HP 3D Printing and NVIDIA Modulus have announced a collaboration to develop an open-source manufacturing digital twin, leveraging physics-informed machine learning (physics-ML). This partnership aims to foster innovation in AI engineering applications by embedding physical laws into the learning process, according to NVIDIA Technical Blog.
Advancements in Physics-ML
Physics-ML is a burgeoning field that incorporates physical laws into machine learning models, enhancing the generalizability and efficiency of neural networks. NVIDIA Modulus, an open-source framework, facilitates the building, training, and fine-tuning of these models with a simple Python interface. The framework offers reference applications to help domain experts apply physics-ML to real-world use cases.
The Digital Twin team at HP 3D Printing Software Organization has utilized physics-ML models for their manufacturing digital twin and contributed this work to Modulus. HP, a leader in additive manufacturing, aims to accelerate the onboarding of new applications and adopt this technology in production environments. Dr. Jun Zeng, HP’s distinguished technologist, emphasized the importance of physics simulation engines grounded in manufacturing process variability, noting the significant speedups achieved with well-trained physics-ML models.
Digital Twins in Additive Manufacturing
HP has a rich history of technological innovation, including the development of thermal inkjet technology. The company’s latest innovation, HP Metal Jet, enables the production of industrial-grade 3D metal parts. HP is developing a digital twin for Metal Jet technology to optimize design parameters and process control, thereby improving part quality and manufacturing yield.
The HP team created the Virtual Foundry Graphnet model, applying physics-ML to accelerate the computation of metal powder material phase transitions. This model has achieved significant speedups, enabling near real-time, high-fidelity emulation of the metal sintering process. The model has also demonstrated its applicability to diverse geometrical designs and process parameter configurations.
Physics-ML Innovation at HP
Although physics-ML is still in its early stages, the HP Digital Twin team believes in the role of the open-source community in accelerating its development. By open-sourcing Virtual Foundry Graphnet through NVIDIA Modulus, HP has joined the physics-ML open-source community. Traditional high-fidelity physics simulations are computationally intensive, often taking hours or days for one design iteration.

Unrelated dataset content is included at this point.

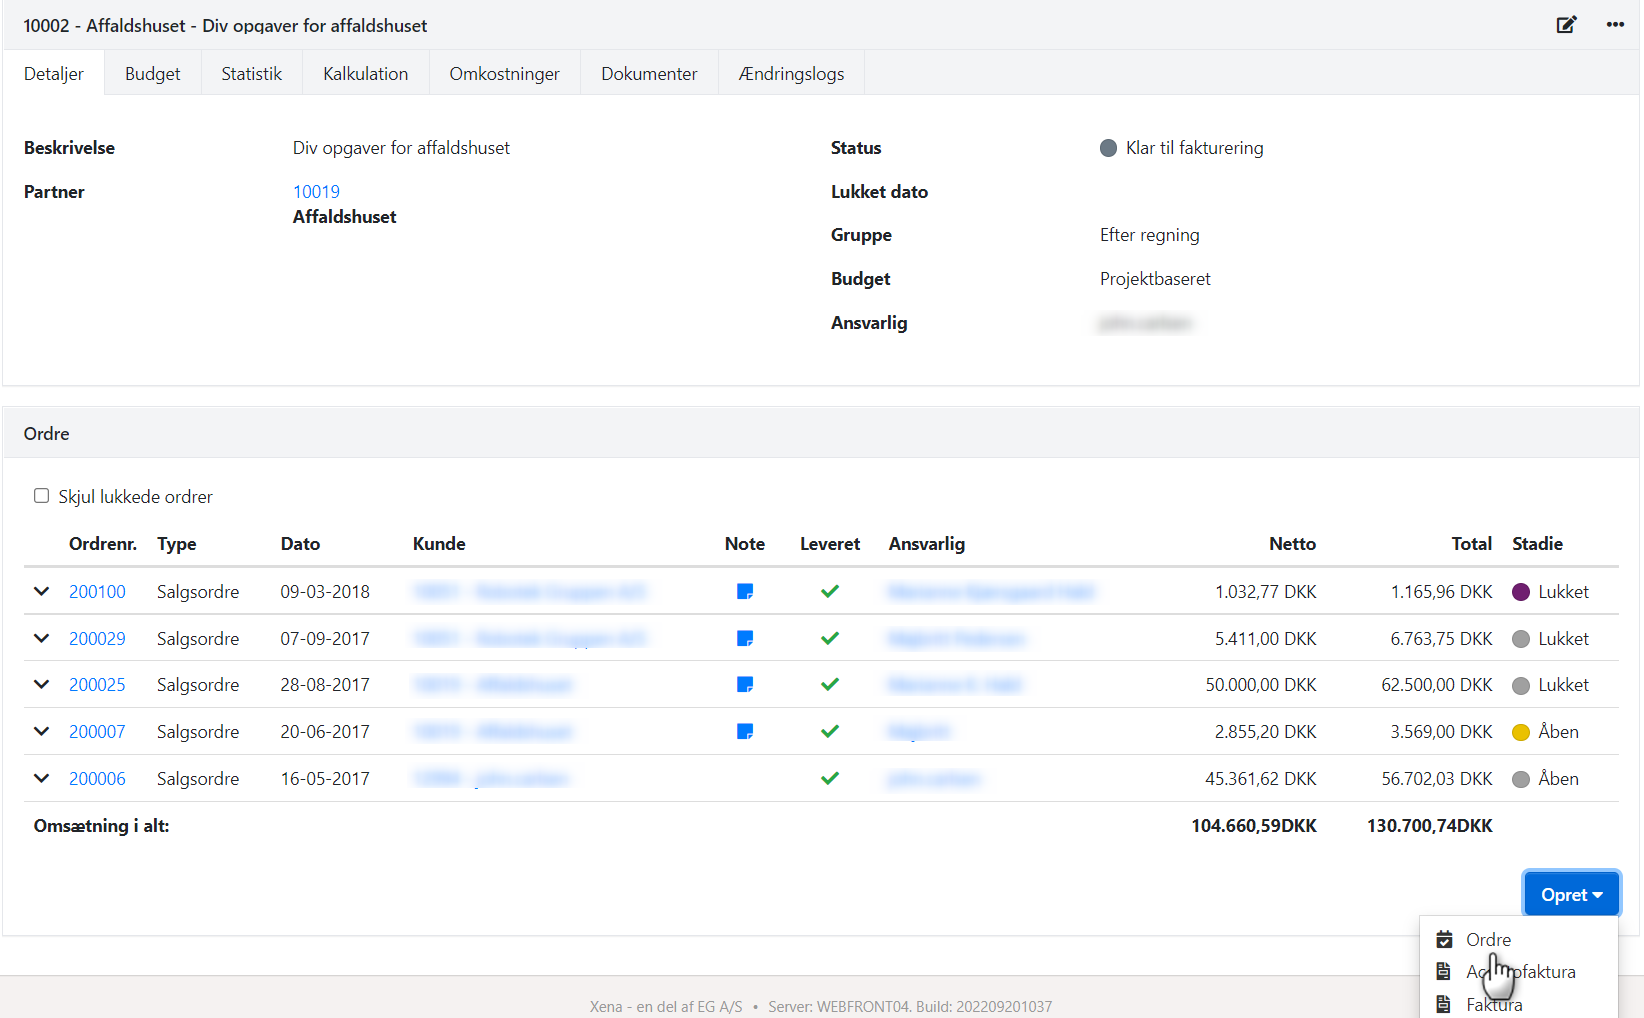Expand the row for order 200100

Physics-ML surrogate models offer high-fidelity emulation, enabling faster design iterations.
Instant feedback on product design manufacturability and automated design screening are now possible with physics-ML surrogate models. These models also allow product design teams to use prior simulation data as a source of ground-truth data. The integration of product design and manufacturing optimizations, which traditionally required multiple iterations between departments, can now be significantly accelerated.
HP’s process physics simulation software, Digital Sintering, has been deployed to HP Metal Jet customers to improve manufacturing outcomes. Running a well-trained metal sintering inferencing engine takes just seconds to obtain the final sintering deformation value, significantly reducing the time required for design iterations.
Empowering Researchers
Physics-ML surrogate models are at the forefront of near-real-time simulation workflows. Innovations like Virtual Foundry Graphnet demonstrate the power of AI to accelerate simulation workflows, delivering predictions in seconds. Democratizing AI for manufacturing is essential to empower a wider range of innovators to solve industry challenges.
AI researchers and the HP 3D Printing team utilize the NVIDIA Modulus open-source project to collaborate with domain experts. NVIDIA supports the physics-ML research community by providing a platform that enhances collaboration and innovation, ensuring that advanced AI tools are accessible to all.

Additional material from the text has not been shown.